Today’s news:

Franny Lew teacher gets $50K in suit Ex-special ed instructor claims kids tormented him for 8 years

The Board of Education agreed to pay $50,000 to a former Francis Lewis High School special education teacher earlier this month to settle a lawsuit in which he accused school officials of failing to stop students from harassing him over an eight-year period, said city lawyer Lisa Grumet.

Vincent Peries originally sought $250,000, suing the Board of Ed in Brooklyn federal court in a trial that ended with a hung jury July 3, said Grumet, who represented the Board of Ed in the case.

Peries’ lawyer, Jeffrey Slade, said his client chose to settle because the first trial dredged up several bad memories and psychological hardship. Peries is still suffering from mental anguish relating to his experience at the Fresh Meadows high school and preferred not to sit through another trial, Slade said.

Grumet said the Board of Ed admitted no wrongdoing, but declined to comment on why it agreed to settle. A spokesman for the Board of Ed declined to comment.

According to the lawsuit filed last month, Peries, an immigrant from Sri Lanka, contended that his students often teased him, mocking his racial background and making it difficult for him to supervise them, Slade said.

“For eight years they harassed him.
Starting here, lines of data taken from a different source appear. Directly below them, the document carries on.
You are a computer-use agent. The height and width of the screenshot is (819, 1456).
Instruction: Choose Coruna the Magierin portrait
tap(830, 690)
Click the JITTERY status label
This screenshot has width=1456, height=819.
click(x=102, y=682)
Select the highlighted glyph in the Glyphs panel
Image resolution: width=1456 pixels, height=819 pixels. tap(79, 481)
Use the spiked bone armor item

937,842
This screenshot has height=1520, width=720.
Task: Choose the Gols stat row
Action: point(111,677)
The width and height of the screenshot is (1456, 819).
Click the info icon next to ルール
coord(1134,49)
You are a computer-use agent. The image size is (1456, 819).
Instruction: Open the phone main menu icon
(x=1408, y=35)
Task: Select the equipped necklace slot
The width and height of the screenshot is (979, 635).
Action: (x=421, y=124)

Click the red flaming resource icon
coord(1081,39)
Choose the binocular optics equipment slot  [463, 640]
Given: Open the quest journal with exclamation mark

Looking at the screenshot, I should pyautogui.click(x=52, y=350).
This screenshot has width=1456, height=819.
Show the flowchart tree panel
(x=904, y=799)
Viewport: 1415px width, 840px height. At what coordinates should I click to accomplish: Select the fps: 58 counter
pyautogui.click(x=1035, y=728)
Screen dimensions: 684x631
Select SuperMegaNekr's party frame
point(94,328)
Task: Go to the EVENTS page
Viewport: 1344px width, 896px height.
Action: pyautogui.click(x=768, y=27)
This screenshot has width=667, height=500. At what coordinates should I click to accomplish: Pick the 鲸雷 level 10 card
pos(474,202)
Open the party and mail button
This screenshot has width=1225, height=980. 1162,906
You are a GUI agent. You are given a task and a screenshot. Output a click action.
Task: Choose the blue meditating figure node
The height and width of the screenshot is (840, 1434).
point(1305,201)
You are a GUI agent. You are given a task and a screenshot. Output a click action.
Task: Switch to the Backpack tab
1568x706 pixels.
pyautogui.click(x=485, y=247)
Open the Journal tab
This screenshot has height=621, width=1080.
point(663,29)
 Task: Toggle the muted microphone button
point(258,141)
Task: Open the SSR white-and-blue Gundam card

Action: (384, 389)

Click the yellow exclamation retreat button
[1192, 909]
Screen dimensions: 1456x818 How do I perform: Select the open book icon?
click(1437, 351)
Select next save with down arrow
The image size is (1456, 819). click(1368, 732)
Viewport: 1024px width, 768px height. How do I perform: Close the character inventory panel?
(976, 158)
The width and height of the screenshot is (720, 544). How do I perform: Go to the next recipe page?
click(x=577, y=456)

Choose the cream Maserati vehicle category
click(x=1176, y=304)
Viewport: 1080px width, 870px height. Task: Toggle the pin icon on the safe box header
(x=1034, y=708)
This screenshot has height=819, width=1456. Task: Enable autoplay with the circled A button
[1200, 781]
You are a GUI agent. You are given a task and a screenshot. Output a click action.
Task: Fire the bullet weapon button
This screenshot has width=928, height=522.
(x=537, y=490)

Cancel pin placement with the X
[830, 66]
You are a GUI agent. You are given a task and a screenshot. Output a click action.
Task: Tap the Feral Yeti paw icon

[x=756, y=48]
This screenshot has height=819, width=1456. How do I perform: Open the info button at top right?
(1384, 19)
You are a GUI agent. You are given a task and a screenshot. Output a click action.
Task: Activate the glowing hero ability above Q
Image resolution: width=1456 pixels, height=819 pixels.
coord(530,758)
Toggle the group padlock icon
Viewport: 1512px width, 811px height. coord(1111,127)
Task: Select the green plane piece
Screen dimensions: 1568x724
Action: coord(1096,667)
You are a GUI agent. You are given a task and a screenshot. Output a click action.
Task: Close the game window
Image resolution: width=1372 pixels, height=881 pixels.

They called him ‘Hindu ----,’ ‘Gandhi ----,’ ‘Immigrant go home,’” Slade said, adding that Peries takes medication to help him cope with psychological problems that have persisted since he taught at Francis Lewis.

School officials did not do enough to discipline students who tormented Peries during his career at the Fresh Meadows high school during the 1990s, Slade said. One teacher even encouraged students to pick on Peries and several educators mimicked his accent, he claimed.

At the time of the trial, Kevin Ortiz, a spokesman from the Board of Ed, said the case was rare because school lawsuits usually involve a student suing a teacher. He said he could not remember a case in which a teacher filed a suit over poor student behavior.

The case is also strange because the behavior of special education students may often be more difficult to control that of other students, Ortiz said. According to Board of Education regulations, special education students can only be suspended under extreme circumstances.

Otherwise, special education teachers must handle their students’ behavioral problems, he added.

The special education students under Peries’ supervision may have been physically or mentally handicapped or emotionally troubled, Ortiz said.